[Rows on where the targets appear]
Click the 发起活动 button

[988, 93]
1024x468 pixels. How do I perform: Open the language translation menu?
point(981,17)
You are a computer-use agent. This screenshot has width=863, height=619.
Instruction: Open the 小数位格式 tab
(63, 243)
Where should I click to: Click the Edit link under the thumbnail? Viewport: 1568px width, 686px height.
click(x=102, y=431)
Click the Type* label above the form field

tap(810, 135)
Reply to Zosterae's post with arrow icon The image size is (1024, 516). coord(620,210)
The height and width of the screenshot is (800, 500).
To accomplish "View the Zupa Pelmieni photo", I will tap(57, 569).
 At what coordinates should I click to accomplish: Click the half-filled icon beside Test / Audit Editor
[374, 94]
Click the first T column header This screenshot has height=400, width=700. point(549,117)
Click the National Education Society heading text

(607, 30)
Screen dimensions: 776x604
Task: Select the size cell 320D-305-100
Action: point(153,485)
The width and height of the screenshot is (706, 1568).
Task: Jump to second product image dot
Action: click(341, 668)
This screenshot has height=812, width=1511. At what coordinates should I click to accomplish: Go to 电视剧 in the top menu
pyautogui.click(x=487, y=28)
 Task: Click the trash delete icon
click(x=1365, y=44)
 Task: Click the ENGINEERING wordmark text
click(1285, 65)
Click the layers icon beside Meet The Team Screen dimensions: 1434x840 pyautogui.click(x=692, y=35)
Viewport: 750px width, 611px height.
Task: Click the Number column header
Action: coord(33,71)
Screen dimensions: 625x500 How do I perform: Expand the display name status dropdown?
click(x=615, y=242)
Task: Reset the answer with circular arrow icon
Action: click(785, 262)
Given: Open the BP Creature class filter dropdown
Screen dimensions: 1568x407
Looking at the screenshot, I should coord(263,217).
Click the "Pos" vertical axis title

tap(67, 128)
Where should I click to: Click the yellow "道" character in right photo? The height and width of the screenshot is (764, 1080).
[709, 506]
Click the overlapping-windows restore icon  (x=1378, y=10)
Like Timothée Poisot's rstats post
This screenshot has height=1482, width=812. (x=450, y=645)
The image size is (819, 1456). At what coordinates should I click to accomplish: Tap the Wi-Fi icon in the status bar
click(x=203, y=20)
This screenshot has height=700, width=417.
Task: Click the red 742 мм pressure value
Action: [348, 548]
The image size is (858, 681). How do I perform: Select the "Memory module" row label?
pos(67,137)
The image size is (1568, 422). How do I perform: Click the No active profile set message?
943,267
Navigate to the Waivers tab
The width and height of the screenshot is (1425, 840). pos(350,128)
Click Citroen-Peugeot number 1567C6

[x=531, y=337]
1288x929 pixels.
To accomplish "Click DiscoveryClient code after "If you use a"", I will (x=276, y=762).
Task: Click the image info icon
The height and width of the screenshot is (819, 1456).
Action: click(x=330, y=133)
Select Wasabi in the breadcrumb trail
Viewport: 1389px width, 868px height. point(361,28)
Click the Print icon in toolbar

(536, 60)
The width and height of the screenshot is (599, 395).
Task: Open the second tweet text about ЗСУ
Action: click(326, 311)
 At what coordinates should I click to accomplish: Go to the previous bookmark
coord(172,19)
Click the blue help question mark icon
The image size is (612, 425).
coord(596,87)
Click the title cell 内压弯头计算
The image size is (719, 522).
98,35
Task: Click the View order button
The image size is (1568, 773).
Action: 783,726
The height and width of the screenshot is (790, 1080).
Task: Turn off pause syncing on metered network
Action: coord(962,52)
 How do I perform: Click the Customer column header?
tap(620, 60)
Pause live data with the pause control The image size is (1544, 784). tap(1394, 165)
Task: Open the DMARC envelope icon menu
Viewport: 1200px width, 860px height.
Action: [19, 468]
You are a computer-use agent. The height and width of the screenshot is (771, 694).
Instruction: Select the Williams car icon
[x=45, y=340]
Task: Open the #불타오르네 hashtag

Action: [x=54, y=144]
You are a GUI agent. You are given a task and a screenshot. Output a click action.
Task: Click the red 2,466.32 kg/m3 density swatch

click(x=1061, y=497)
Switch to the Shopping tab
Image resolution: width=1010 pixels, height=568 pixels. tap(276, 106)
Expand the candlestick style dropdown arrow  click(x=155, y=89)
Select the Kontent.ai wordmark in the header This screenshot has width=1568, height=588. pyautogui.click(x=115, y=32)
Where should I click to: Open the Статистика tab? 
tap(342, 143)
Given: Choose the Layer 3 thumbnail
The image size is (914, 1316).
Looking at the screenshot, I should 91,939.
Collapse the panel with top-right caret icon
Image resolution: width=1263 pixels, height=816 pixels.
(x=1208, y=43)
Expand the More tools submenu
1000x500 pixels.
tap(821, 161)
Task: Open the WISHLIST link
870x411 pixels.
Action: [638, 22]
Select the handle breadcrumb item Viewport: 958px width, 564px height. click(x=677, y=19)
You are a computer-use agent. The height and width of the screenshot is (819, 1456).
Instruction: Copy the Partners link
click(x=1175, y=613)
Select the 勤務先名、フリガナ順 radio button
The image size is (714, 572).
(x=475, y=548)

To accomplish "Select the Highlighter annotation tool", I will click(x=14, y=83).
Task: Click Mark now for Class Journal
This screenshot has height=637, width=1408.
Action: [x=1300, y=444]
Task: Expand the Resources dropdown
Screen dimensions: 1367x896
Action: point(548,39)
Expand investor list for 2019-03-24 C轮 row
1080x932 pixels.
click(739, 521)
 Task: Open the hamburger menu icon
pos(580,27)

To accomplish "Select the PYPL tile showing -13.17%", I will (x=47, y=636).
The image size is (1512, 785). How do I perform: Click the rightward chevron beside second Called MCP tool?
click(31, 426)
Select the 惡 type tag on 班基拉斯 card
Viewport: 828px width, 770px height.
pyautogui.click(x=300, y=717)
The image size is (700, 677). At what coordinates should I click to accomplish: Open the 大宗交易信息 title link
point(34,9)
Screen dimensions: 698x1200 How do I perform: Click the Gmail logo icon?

= WHAT YOU NEED TO DO =
Reproduce all of the items above verbatim, from the first through the last, without any alteration.

= REPLY =
Click the 发起活动 button

[988, 93]
1024x468 pixels. How do I perform: Open the language translation menu?
point(981,17)
You are a computer-use agent. This screenshot has width=863, height=619.
Instruction: Open the 小数位格式 tab
(63, 243)
Where should I click to: Click the Edit link under the thumbnail? Viewport: 1568px width, 686px height.
click(x=102, y=431)
Click the Type* label above the form field

tap(810, 135)
Reply to Zosterae's post with arrow icon The image size is (1024, 516). coord(620,210)
The height and width of the screenshot is (800, 500).
To accomplish "View the Zupa Pelmieni photo", I will tap(57, 569).
 At what coordinates should I click to accomplish: Click the half-filled icon beside Test / Audit Editor
[374, 94]
Click the first T column header This screenshot has height=400, width=700. point(549,117)
Click the National Education Society heading text

(607, 30)
Screen dimensions: 776x604
Task: Select the size cell 320D-305-100
Action: point(153,485)
The width and height of the screenshot is (706, 1568).
Task: Jump to second product image dot
Action: click(341, 668)
This screenshot has height=812, width=1511. At what coordinates should I click to accomplish: Go to 电视剧 in the top menu
pyautogui.click(x=487, y=28)
 Task: Click the trash delete icon
click(x=1365, y=44)
 Task: Click the ENGINEERING wordmark text
click(1285, 65)
Click the layers icon beside Meet The Team Screen dimensions: 1434x840 pyautogui.click(x=692, y=35)
Viewport: 750px width, 611px height.
Task: Click the Number column header
Action: coord(33,71)
Screen dimensions: 625x500 How do I perform: Expand the display name status dropdown?
click(x=615, y=242)
Task: Reset the answer with circular arrow icon
Action: click(785, 262)
Given: Open the BP Creature class filter dropdown
Screen dimensions: 1568x407
Looking at the screenshot, I should coord(263,217).
Click the "Pos" vertical axis title

tap(67, 128)
Where should I click to: Click the yellow "道" character in right photo? The height and width of the screenshot is (764, 1080).
[709, 506]
Click the overlapping-windows restore icon  (x=1378, y=10)
Like Timothée Poisot's rstats post
This screenshot has height=1482, width=812. (x=450, y=645)
The image size is (819, 1456). At what coordinates should I click to accomplish: Tap the Wi-Fi icon in the status bar
click(x=203, y=20)
This screenshot has height=700, width=417.
Task: Click the red 742 мм pressure value
Action: [348, 548]
The image size is (858, 681). How do I perform: Select the "Memory module" row label?
pos(67,137)
The image size is (1568, 422). How do I perform: Click the No active profile set message?
943,267
Navigate to the Waivers tab
The width and height of the screenshot is (1425, 840). pos(350,128)
Click Citroen-Peugeot number 1567C6

[x=531, y=337]
1288x929 pixels.
To accomplish "Click DiscoveryClient code after "If you use a"", I will (x=276, y=762).
Task: Click the image info icon
The height and width of the screenshot is (819, 1456).
Action: click(x=330, y=133)
Select Wasabi in the breadcrumb trail
Viewport: 1389px width, 868px height. point(361,28)
Click the Print icon in toolbar

(536, 60)
The width and height of the screenshot is (599, 395).
Task: Open the second tweet text about ЗСУ
Action: click(326, 311)
 At what coordinates should I click to accomplish: Go to the previous bookmark
coord(172,19)
Click the blue help question mark icon
The image size is (612, 425).
coord(596,87)
Click the title cell 内压弯头计算
The image size is (719, 522).
98,35
Task: Click the View order button
The image size is (1568, 773).
Action: 783,726
The height and width of the screenshot is (790, 1080).
Task: Turn off pause syncing on metered network
Action: coord(962,52)
 How do I perform: Click the Customer column header?
tap(620, 60)
Pause live data with the pause control The image size is (1544, 784). tap(1394, 165)
Task: Open the DMARC envelope icon menu
Viewport: 1200px width, 860px height.
Action: [19, 468]
You are a computer-use agent. The height and width of the screenshot is (771, 694).
Instruction: Select the Williams car icon
[x=45, y=340]
Task: Open the #불타오르네 hashtag

Action: [x=54, y=144]
You are a GUI agent. You are given a task and a screenshot. Output a click action.
Task: Click the red 2,466.32 kg/m3 density swatch

click(x=1061, y=497)
Switch to the Shopping tab
Image resolution: width=1010 pixels, height=568 pixels. tap(276, 106)
Expand the candlestick style dropdown arrow  click(x=155, y=89)
Select the Kontent.ai wordmark in the header This screenshot has width=1568, height=588. pyautogui.click(x=115, y=32)
Where should I click to: Open the Статистика tab? 
tap(342, 143)
Given: Choose the Layer 3 thumbnail
The image size is (914, 1316).
Looking at the screenshot, I should 91,939.
Collapse the panel with top-right caret icon
Image resolution: width=1263 pixels, height=816 pixels.
(x=1208, y=43)
Expand the More tools submenu
1000x500 pixels.
tap(821, 161)
Task: Open the WISHLIST link
870x411 pixels.
Action: [638, 22]
Select the handle breadcrumb item Viewport: 958px width, 564px height. click(x=677, y=19)
You are a computer-use agent. The height and width of the screenshot is (819, 1456).
Instruction: Copy the Partners link
click(x=1175, y=613)
Select the 勤務先名、フリガナ順 radio button
The image size is (714, 572).
(x=475, y=548)

To accomplish "Select the Highlighter annotation tool", I will click(x=14, y=83).
Task: Click Mark now for Class Journal
This screenshot has height=637, width=1408.
Action: [x=1300, y=444]
Task: Expand the Resources dropdown
Screen dimensions: 1367x896
Action: point(548,39)
Expand investor list for 2019-03-24 C轮 row
1080x932 pixels.
click(739, 521)
 Task: Open the hamburger menu icon
pos(580,27)

To accomplish "Select the PYPL tile showing -13.17%", I will (x=47, y=636).
The image size is (1512, 785). How do I perform: Click the rightward chevron beside second Called MCP tool?
click(31, 426)
Select the 惡 type tag on 班基拉斯 card
Viewport: 828px width, 770px height.
pyautogui.click(x=300, y=717)
The image size is (700, 677). At what coordinates should I click to accomplish: Open the 大宗交易信息 title link
point(34,9)
Screen dimensions: 698x1200 How do I perform: Click the Gmail logo icon?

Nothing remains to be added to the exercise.